TASK STATEMENT:
No pictures belong in the copy. Set down exactly the lines from the one that contains "Image resolution: width=1080" through the end of the data.

Items listed in a dataset:
• • • •
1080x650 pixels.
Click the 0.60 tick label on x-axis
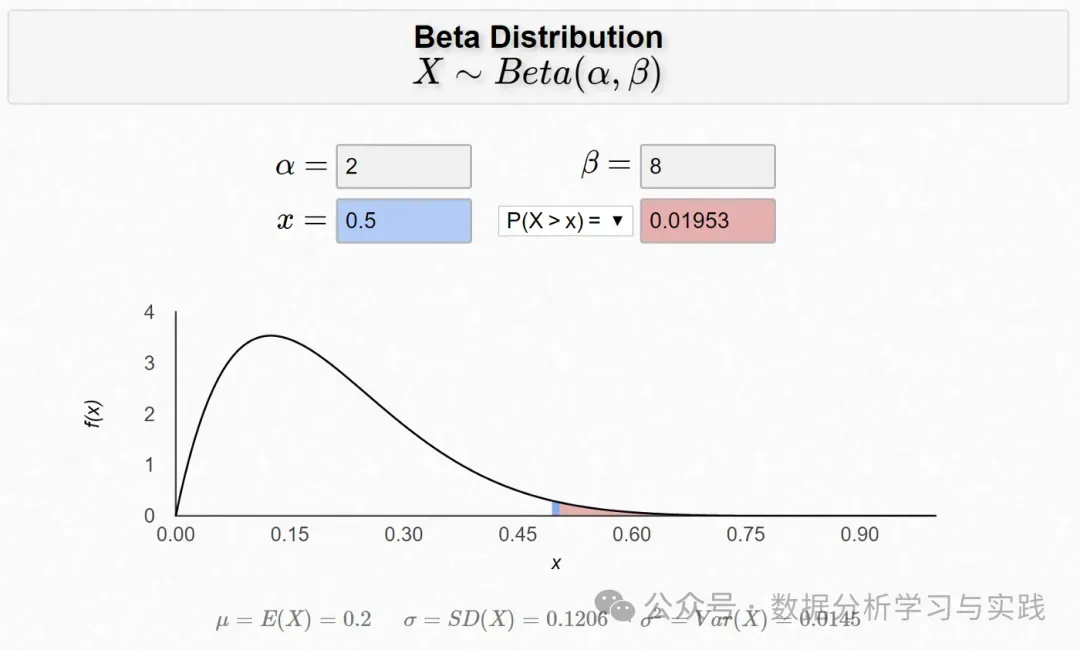click(x=632, y=535)
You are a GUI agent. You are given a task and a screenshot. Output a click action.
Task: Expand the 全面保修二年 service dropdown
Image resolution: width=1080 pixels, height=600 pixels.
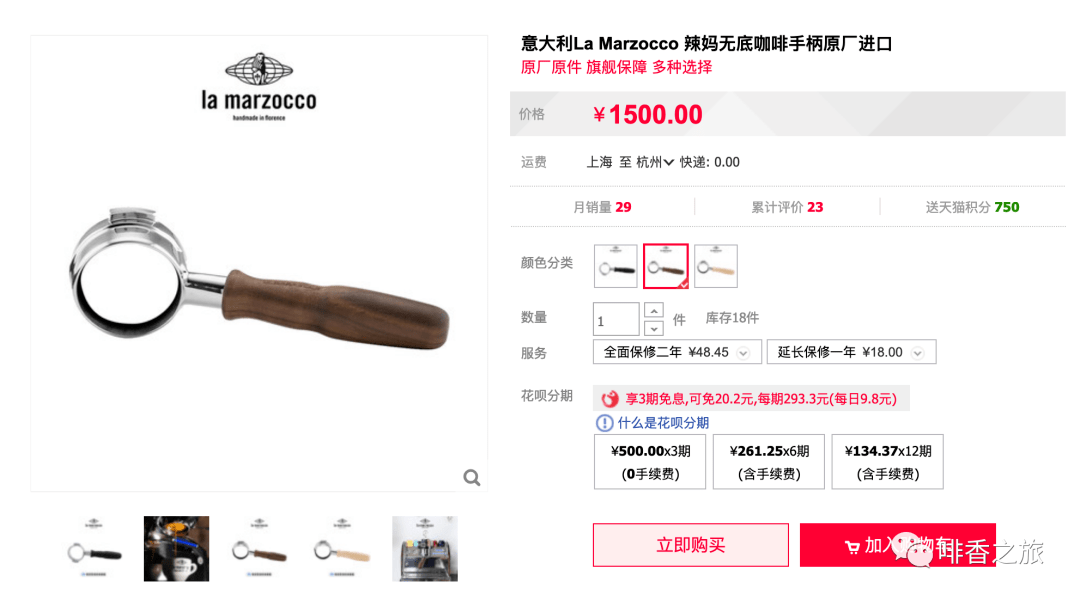tap(677, 352)
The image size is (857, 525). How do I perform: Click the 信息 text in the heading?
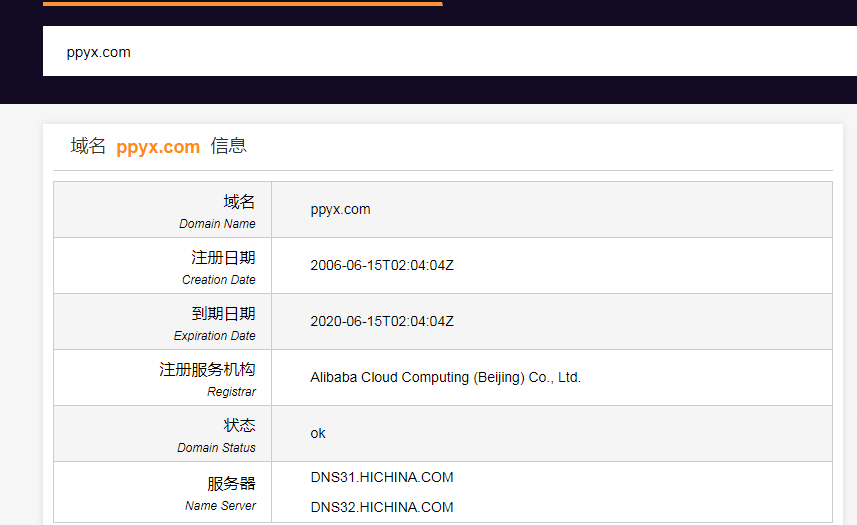[x=228, y=146]
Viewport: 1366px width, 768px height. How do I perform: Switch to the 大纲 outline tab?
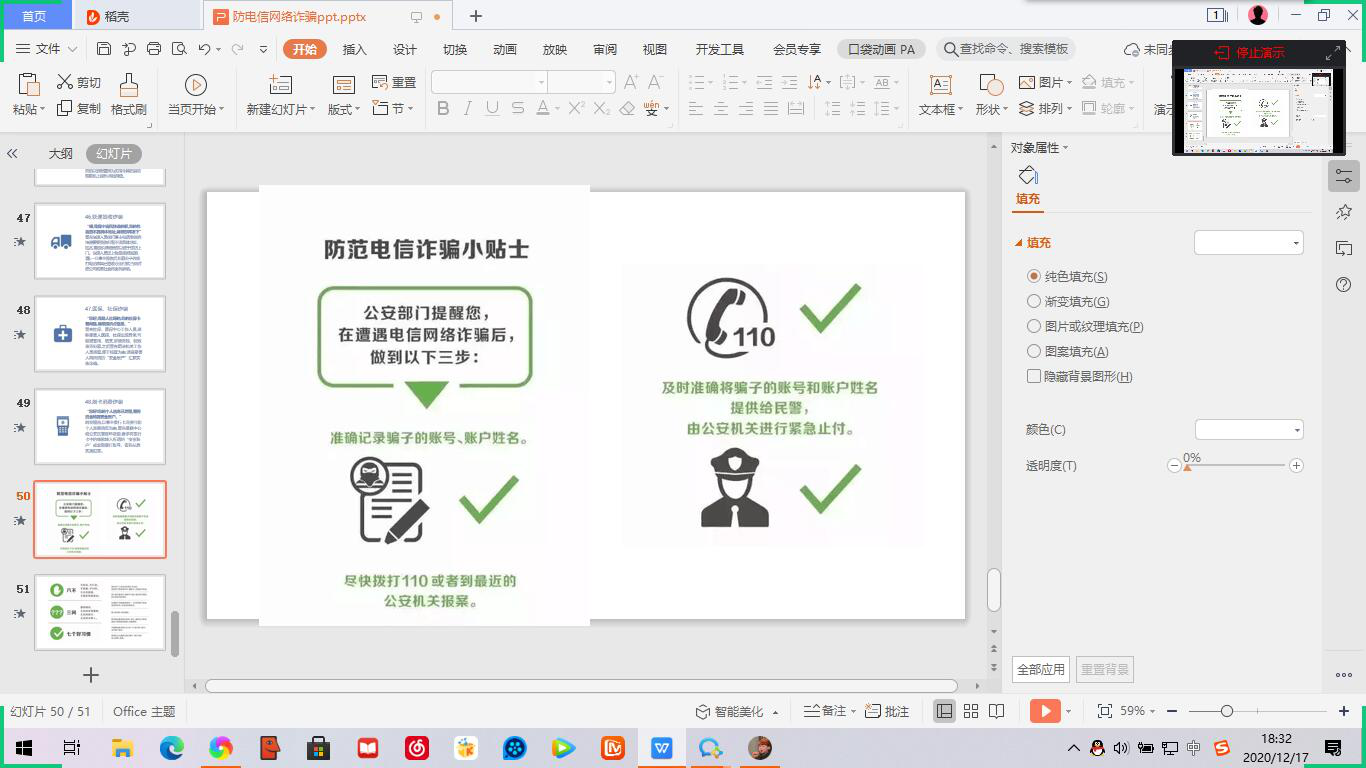60,154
• • • •
RESULT BELOW:
Image resolution: width=1080 pixels, height=600 pixels.
tap(677, 352)
The image size is (857, 525). How do I perform: Click the 信息 text in the heading?
[x=228, y=146]
Viewport: 1366px width, 768px height. How do I perform: Switch to the 大纲 outline tab?
60,154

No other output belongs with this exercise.